Prompt Length (Mean)

375.53 chars

Prompt Length (Min/Max)

222 / 2801 chars

Sample Example#

Subset: default

{
  "input": [
    {
      "id": "aa126494",
      "content": "You are an expert Python programmer, and here is your task: Write a function to find the shared elements from the given two lists.
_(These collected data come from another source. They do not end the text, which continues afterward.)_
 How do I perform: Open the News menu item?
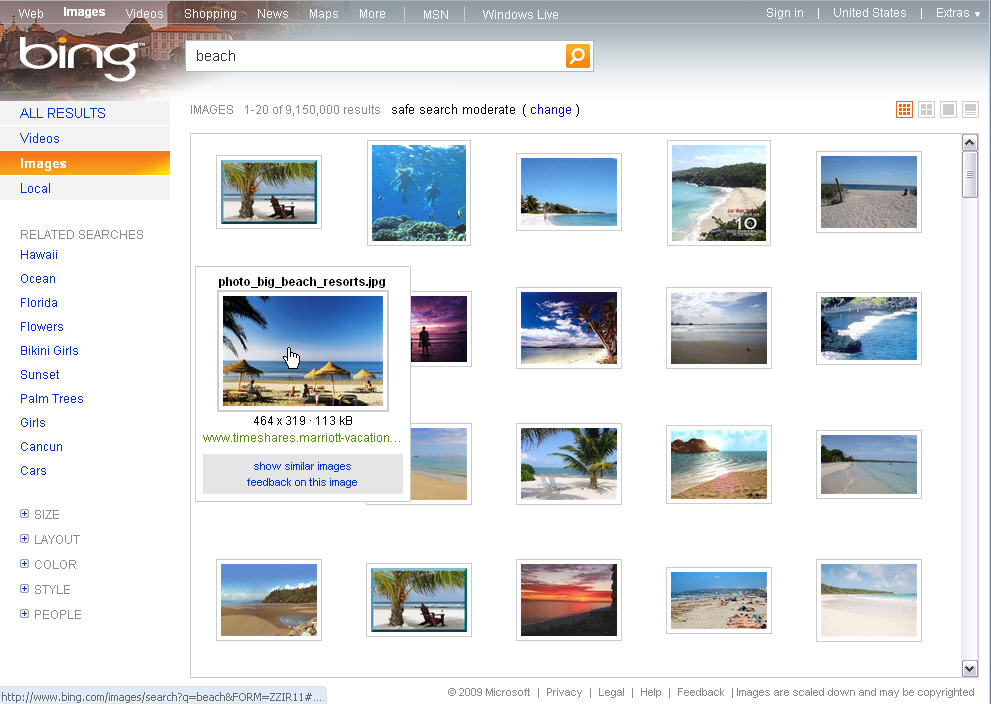(272, 13)
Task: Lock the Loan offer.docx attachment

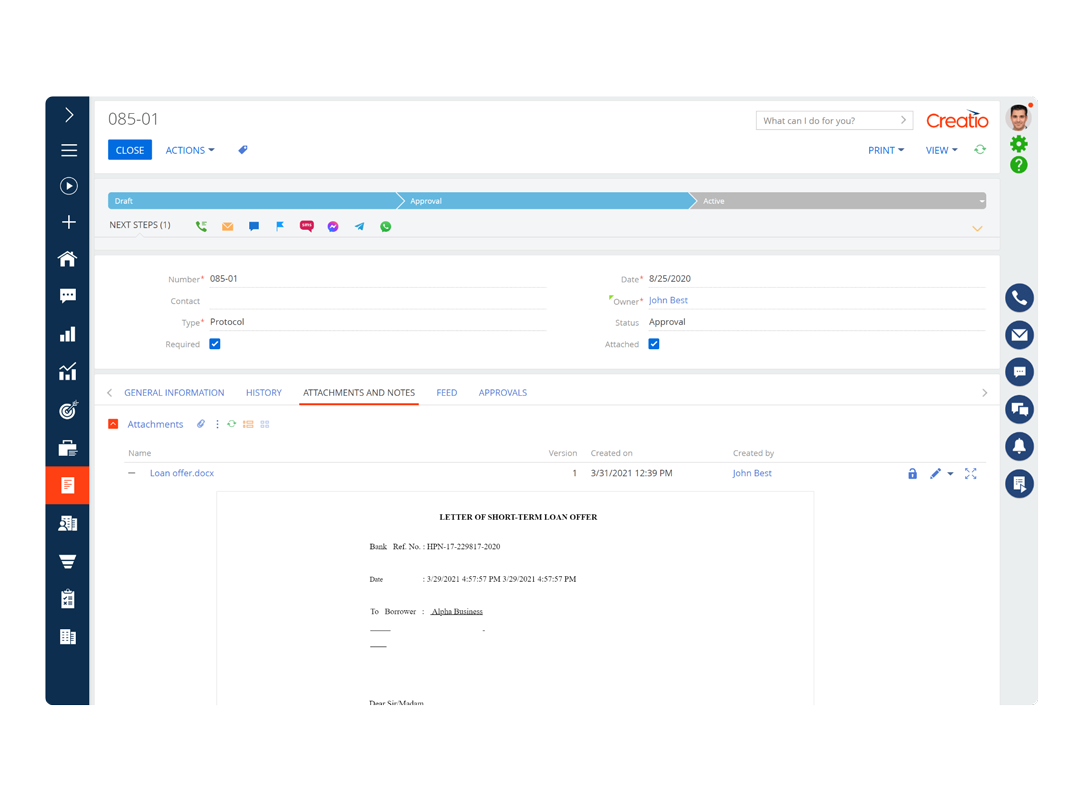Action: [912, 473]
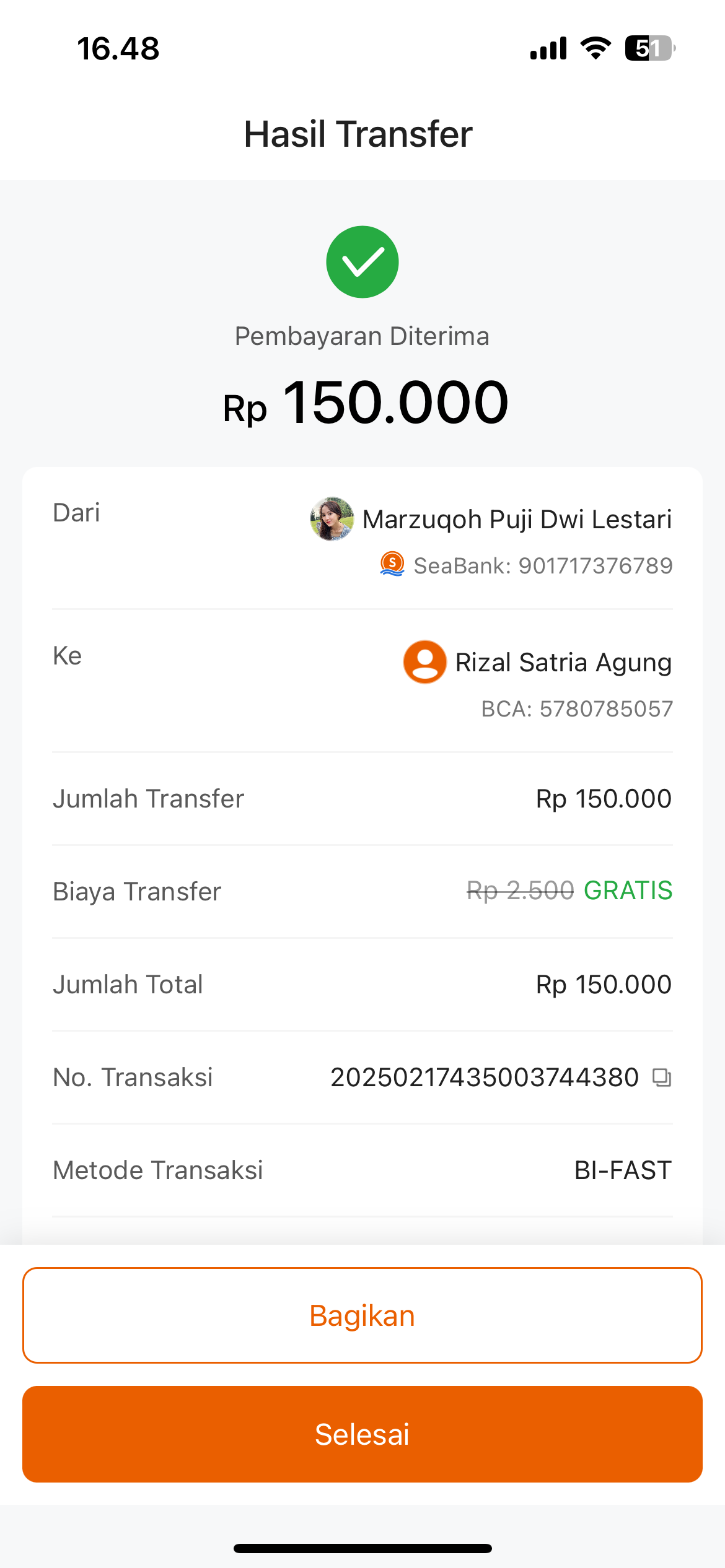The height and width of the screenshot is (1568, 725).
Task: Tap the BI-FAST transaction method value
Action: coord(623,1170)
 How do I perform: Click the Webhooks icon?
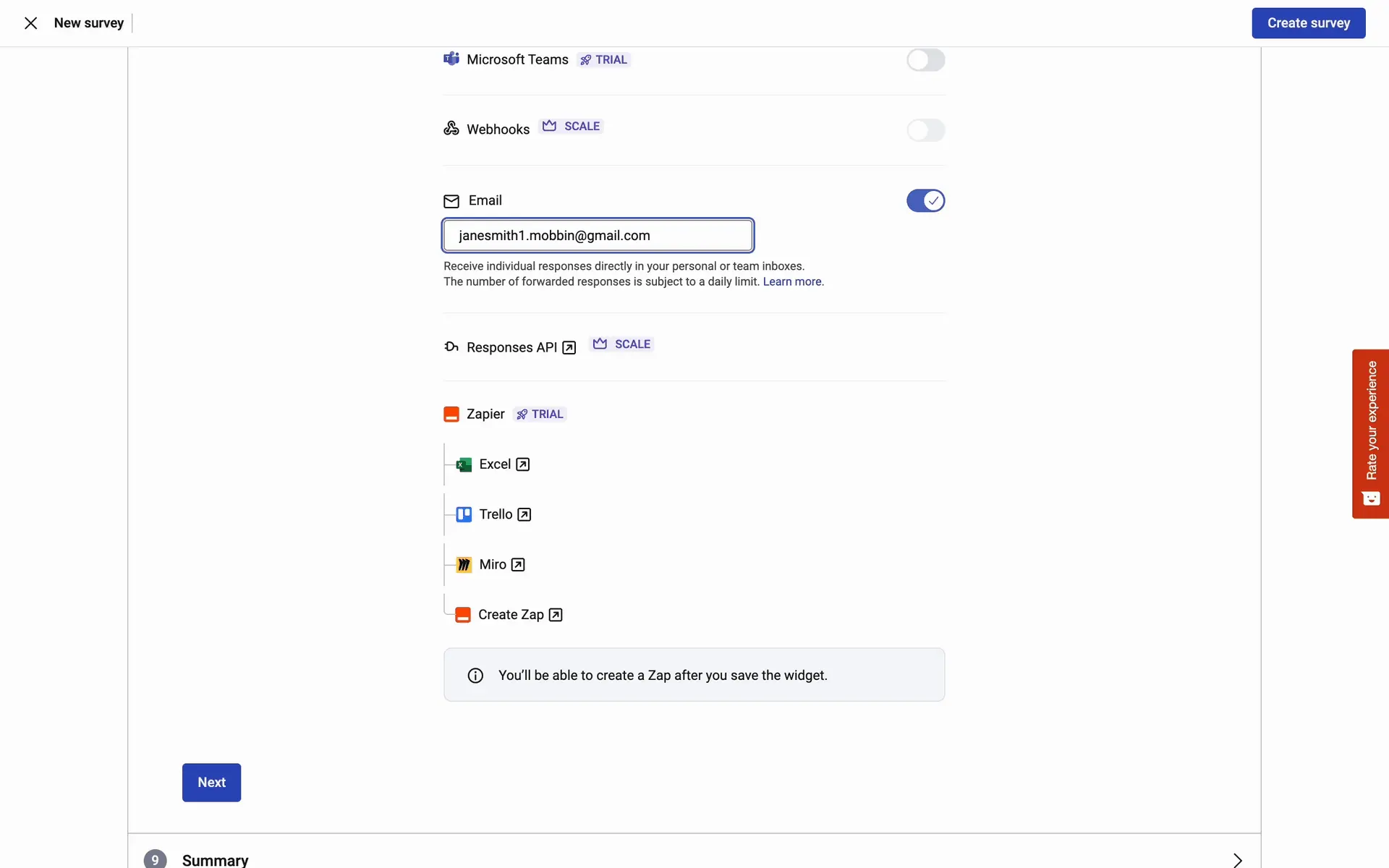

Your code should pass these tests:\n\nassert set(similar_elements((3, 4, 5, 6),(5, 7, 4, 10))) == set((4, 5))\nassert set(similar_elements((1, 2, 3, 4),(5, 4, 3, 7))) == set((3, 4))\nassert set(similar_elements((11, 12, 14, 13),(17, 15, 14, 13))) == set((13, 14))"
    }
  ],
  "target": "\ndef similar_elements(test_tup1, test_tup2):\n  return tuple(set(test_tup1) & set(test_tup2))\n",
  "id": 0,
  "group_id": 0,
  "metadata": {
    "task_id": 2,
    "source_file": "Benchmark Questions Verification V2.ipynb",
    "test_imports": [],
    "test_list": [
      "assert set(similar_elements((3, 4, 5, 6),(5, 7, 4, 10))) == set((4, 5))",
      "assert set(similar_elements((1, 2, 3, 4),(5, 4, 3, 7))) == set((3, 4))",
      "assert set(similar_elements((11, 12, 14, 13),(17, 15, 14, 13))) == set((13, 14))"
    ],
    "test": "import numpy as np\nfrom math import inf\n\ndef is_floats(x) -> bool:\n    # check if it is float; List[float]; Tuple[float]\n    if isinstance(x, float):\n        return True\n    if isinstance(x, (list, tuple)):\n        return all(isinstance(i, fl ... [TRUNCATED] ... wvS', 'tUqF', 'ITntCqEvPi', 'kx'), (1, 2, 3, 4, 5, 6, 7, 8, 9), (11, 12, 13, 14, 15, 16, 17, 19, 20), (19, 5), (1, 2, 3, 6, 7, 8, 9, 10, 12)]\nfor i, (inp, exp) in enumerate(zip(inputs, results)):\n    assertion(similar_elements(*inp), exp, 0)\n"
  }
}

Note: Some content was truncated for display.

Prompt Template#

Prompt Template:

You are an expert Python programmer, and here is your task: {question} Your code should pass these tests:

{tests}

Sandbox Configuration#

This benchmark requires a sandbox environment for code execution.

{
  "image": "python:3.11-slim",
  "tools_config": {
    "shell_executor": {},
    "python_executor": {}
  }
}

Usage#

Using CLI#

evalscope eval \
    --model YOUR_MODEL \
    --api-url OPENAI_API_COMPAT_URL \
    --api-key EMPTY_TOKEN \
    --datasets mbpp_plus \
    --use-sandbox \
    --limit 10  # Remove this line for formal evaluation

Using Python#

from evalscope import run_task
from evalscope.config import TaskConfig

task_cfg = TaskConfig(
    model='YOUR_MODEL',
    api_url='OPENAI_API_COMPAT_URL',
    api_key='EMPTY_TOKEN',
    datasets=['mbpp_plus'],
    use_sandbox=True,
    limit=10,  # Remove this line for formal evaluation
)

run_task(task_cfg=task_cfg)